• Exercice court a:
Recopiez fidèlement le passage du texte sur le théâtre de Robert de Flers, depuis « Il plaisantait d’ailleurs » jusqu'à « de son esprit. » inclus.

• Texte fourni:
────────────────────────────────────────
Il plaisantait d’ailleurs plus qu’il ne persiflait. Il plaisantait parce qu’il était doué d’un esprit endiablé que bien peu de barrières étaient capables d’arrêter. Au fait, j’arrive à la caractéristique même de ce théâtre. Théâtre de mœurs, disais-je ; je dirais plus justement : théâtre d’esprit s’exerçant sur les mœurs. C’est que, causeur, conférencier, critique, chroniqueur, auteur dramatique, Robert de Flers est, avant tout, l’homme de son esprit.
────────────────────────────────────────
• Enregistrements à traiter:
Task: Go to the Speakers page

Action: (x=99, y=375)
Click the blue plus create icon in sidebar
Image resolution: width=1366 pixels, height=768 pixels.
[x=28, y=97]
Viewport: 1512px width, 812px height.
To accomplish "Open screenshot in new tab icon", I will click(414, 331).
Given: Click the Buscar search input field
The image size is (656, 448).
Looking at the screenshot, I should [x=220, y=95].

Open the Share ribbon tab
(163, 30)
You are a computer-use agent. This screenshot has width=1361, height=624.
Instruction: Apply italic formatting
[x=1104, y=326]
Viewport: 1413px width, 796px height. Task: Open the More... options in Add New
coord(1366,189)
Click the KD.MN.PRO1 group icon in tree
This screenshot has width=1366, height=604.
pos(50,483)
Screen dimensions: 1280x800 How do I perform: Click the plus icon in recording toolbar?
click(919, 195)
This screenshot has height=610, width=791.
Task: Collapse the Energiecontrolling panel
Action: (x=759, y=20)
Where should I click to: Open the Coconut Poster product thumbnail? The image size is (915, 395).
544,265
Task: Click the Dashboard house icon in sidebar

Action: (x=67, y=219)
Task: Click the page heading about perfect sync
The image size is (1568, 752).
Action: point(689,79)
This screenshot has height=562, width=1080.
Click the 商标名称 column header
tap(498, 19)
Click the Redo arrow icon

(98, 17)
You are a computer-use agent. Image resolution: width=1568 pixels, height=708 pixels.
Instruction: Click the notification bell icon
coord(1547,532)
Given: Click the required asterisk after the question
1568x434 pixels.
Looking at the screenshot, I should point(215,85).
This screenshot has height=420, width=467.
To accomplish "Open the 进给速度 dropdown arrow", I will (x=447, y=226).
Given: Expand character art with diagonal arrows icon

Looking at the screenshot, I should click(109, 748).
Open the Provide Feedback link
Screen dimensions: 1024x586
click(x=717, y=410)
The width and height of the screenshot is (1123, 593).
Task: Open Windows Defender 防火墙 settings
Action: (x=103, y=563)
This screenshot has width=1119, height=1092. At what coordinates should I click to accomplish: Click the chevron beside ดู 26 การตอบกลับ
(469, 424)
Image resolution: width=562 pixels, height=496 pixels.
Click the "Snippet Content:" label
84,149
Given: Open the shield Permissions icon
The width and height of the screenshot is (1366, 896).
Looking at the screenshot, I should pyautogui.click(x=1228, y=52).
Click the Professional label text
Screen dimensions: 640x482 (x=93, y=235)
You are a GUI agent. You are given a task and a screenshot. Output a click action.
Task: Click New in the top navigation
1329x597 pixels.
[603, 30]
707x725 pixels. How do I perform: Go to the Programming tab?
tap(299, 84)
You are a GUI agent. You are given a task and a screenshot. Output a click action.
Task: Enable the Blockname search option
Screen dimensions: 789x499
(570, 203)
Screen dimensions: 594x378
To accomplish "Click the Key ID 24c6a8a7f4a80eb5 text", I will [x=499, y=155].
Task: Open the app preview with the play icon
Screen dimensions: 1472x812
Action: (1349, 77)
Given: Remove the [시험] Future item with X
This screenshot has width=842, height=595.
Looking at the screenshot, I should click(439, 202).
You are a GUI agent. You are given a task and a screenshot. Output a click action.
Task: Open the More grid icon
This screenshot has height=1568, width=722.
────────────────────────────────────────
• Exercice court b:
Relevez, dans les enregistrements ci-dessus, chaque ligne qui contient le mot « icon », puis recopiez-la.

• Corrigé a:
Il plaisantait d’ailleurs plus qu’il ne persiflait. Il plaisantait parce qu’il était doué d’un esprit endiablé que bien peu de barrières étaient capables d’arrêter. Au fait, j’arrive à la caractéristique même de ce théâtre. Théâtre de mœurs, disais-je ; je dirais plus justement : théâtre d’esprit s’exerçant sur les mœurs. C’est que, causeur, conférencier, critique, chroniqueur, auteur dramatique, Robert de Flers est, avant tout, l’homme de son esprit.

• Corrigé b:
Click the blue plus create icon in sidebar
To accomplish "Open screenshot in new tab icon", I will click(414, 331).
Click the KD.MN.PRO1 group icon in tree
Screen dimensions: 1280x800 How do I perform: Click the plus icon in recording toolbar?
Task: Click the Dashboard house icon in sidebar
Click the Redo arrow icon
Instruction: Click the notification bell icon
Given: Expand character art with diagonal arrows icon
Given: Open the shield Permissions icon
Task: Open the app preview with the play icon
Task: Open the More grid icon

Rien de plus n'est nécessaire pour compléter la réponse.